Recently, I took myself on a little break from Facebook. I’d originally joined at the request of my mom. Over the years it has prompted me to talk more to one of my brothers and I get pictures of my nieces and nephew. But a recent comment by an acquaintance after the birth announcement of our youngest daughter caused me to pull back. The familiarity of her words was not born of connection but of access and it gave me pause.

For tweens and teens to have tangential connections to each other based on proximity is to be expected, but for adults, presumably, we should desire something more than a Facebook profile that says Status: “So and so is in a relationship.” However, we are and were created to long for communion and for community. We can have a class or a campus or job or home or even a world full of people and feel lonely because we lack or have damaged a singular or intimate connection. What we are really observing in that achy moment of loneliness, is an awareness of our need for love, both to be loved and to love, and on a deeper level, that disconnect we have from the One who is love.

Being fallen, we often lack the energy or the courage to do the hard work of creating long term fellowships that hold weight and meaning. Long term permanent ties mean there will be sacrifice, suffering, growth, failure, struggles we cannot imagine, joys we cannot anticipate. The process of encountering others requires we surrender ourselves to the process. Sublimation runs counter to the worldly view of relationships. Because we are fallen, we do not hold faith in our own or others capacity to remain true. Original sin was our failure to be faithful to God, author of all Love. Absent trust that God can make up the difference between flawed creatures such as ourselves, we set up barriers to intimacy even in the most important of relationships. It is why we don’t go to mass; it is why we don’t seek confession; it is why we allow ourselves to sin and to rationalize our sin. It is why we busy ourselves like Martha rather than allowing ourselves to be drawn into contemplative prayer like Mary. In our vulnerability, we seek to be sought, but never fully captured by love. We want all the feelings but none of the consequences, because all consequences of love are eternal; they require we invest ourselves forever. But we still feel that ache and need for connection even if we seek to avoid being challenged and transformed by that desire. Being fallen, we see substitutes and shortcuts.

This is part of why Facebook I suspect is so popular. Having 323 friends and 21 updates makes one feel noticed and connected, even if the messages are “Need diet coke.” And “Indigo! I hope we win.” While some of these friendships are with those with whom we long to have deeper connections, most are acquaintances with whom we have a tangential relationship, like a shared high school, or preference for Princess Bride quotes. What the neat column of thumbnail pictures and little throw away lines and "likes" cannot do however, is establish or promote true friendship. We like having the large number of friends, but do we love these people we claim to like?

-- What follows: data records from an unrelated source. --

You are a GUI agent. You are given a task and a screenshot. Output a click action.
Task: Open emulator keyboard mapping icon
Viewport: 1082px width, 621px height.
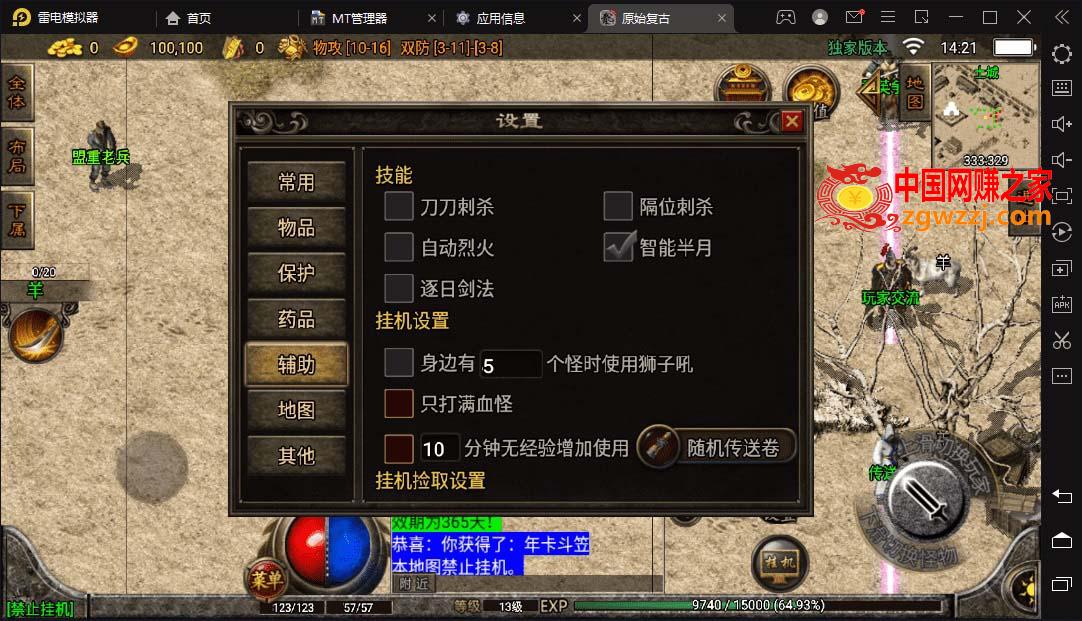pyautogui.click(x=1061, y=88)
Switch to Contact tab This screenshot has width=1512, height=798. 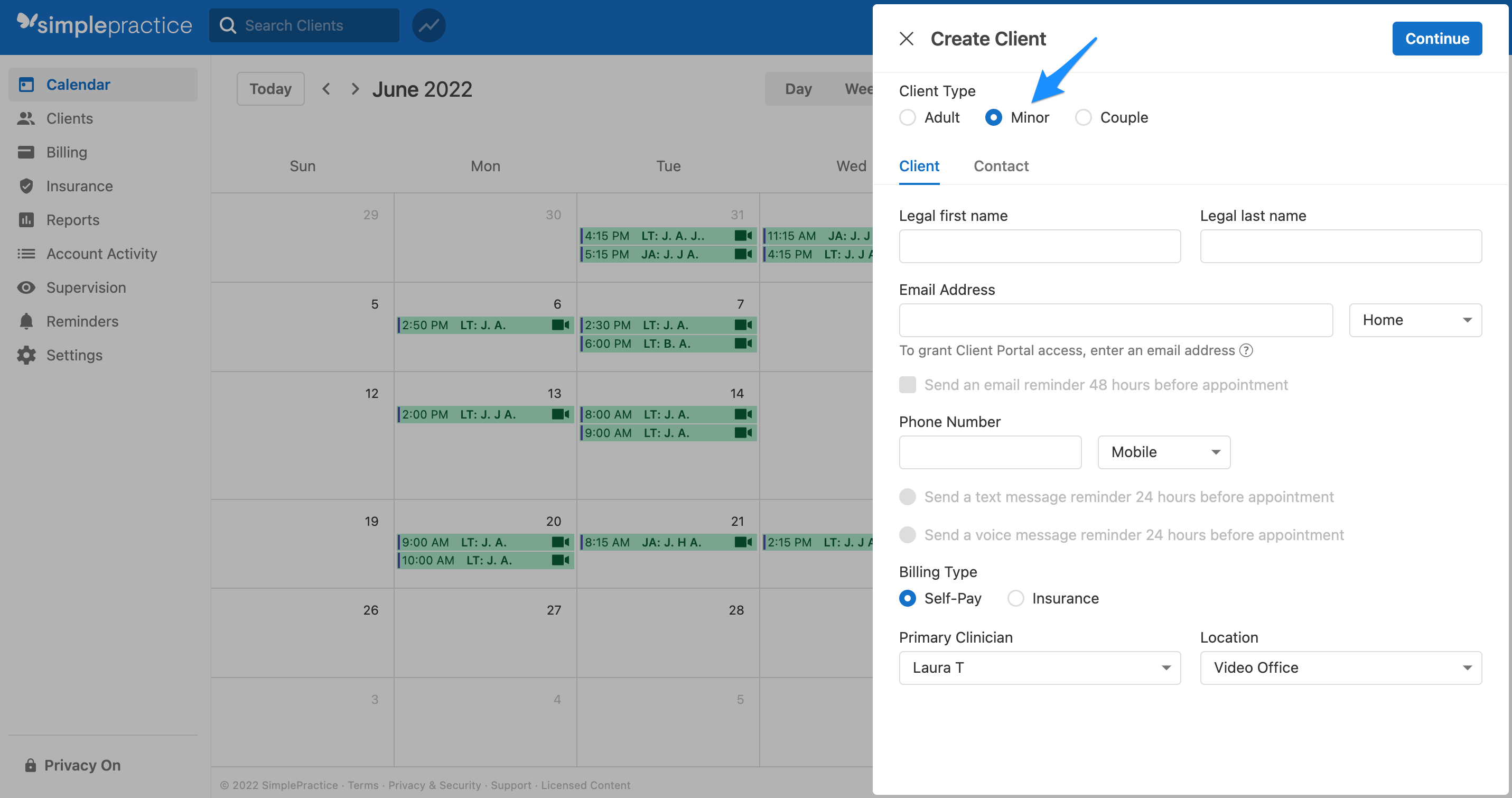click(1000, 165)
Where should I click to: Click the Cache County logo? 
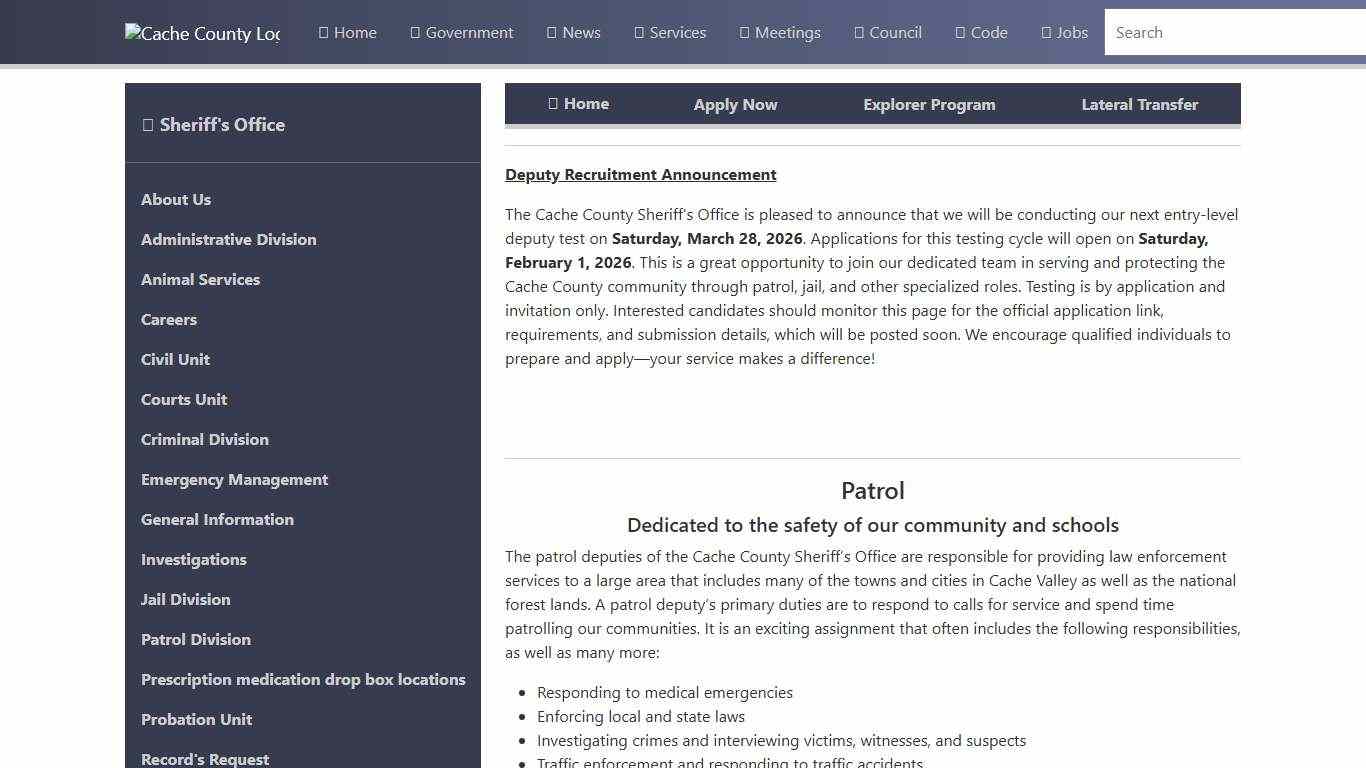202,32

True relationships are based on intimacy. If none of those friends can be phoned or invited over or are allowed any connection other than a controlled message –we never experience true friendship or the opportunity to develop a sense of the other person’s presence through the sharing of stories, joys, sufferings and hopes. We are never pushed to connect with them, and vice-versa. We remain chatty islands in the cyber ocean. Facebook and virtual friends keep people at a safe and controllable distance. It means we are never challenged in our relationships to grow, to be more, to do more, to listen more or to give of ourselves beyond our own comfort level. Being made in His image, face to face, we cannot help pushing and pulling people to be more. Real relationships, be they husband and wife, mother and daughter, friend or co-worker, require something of us.

The relationship we have with God through His son is frightening in part because we want to keep God at a safe distance, for a rainy day or an emergency. When we come to mass, we are invited to have a true friendship with Jesus. I admit to being uncomfortable with the phrase, “What a friend we have in Jesus.” It sounds corny and overly familiar. It implies a connection and intimacy that I both welcome and find uncomfortable acknowledging. The disconnect is all my own. I know we cannot be too familiar with Jesus because He Knows us intimately. Jesus didn’t just tell people what He thought. He fed them. He healed them. He was moved by their presence and their needs. He walked amongst them and sat in their midst and took pleasure in their conversations and hospitality and homes. He connected far beyond what any who encountered Him expected, and that personal intimacy transformed every life He touched. The woman at the well said, “Come and see this man who has told me everything I have ever done.” She is transformed from the woman who came to the well alone, to a person who reaches out fearlessly publicly and personally to invite everyone else in the town to come and experience that Connectedness, that intimacy. We all have that opportunity to be the woman at the well.

Jesus is a tender friend; He cannot be otherwise if we seek him. To become connected to Christ is to allow an ocean of love to crash over and envelope one’s self. To seek to develop one’s friendship with Christ’s is to ask to be transformed from someone who is trying to keep God and others as Facebook status type acquaintances to a person who creates and seeks to build true community, true connection. And when we finally seek Christ and allow Him to transform us, we will not just “Like” other people, we’ll Love them.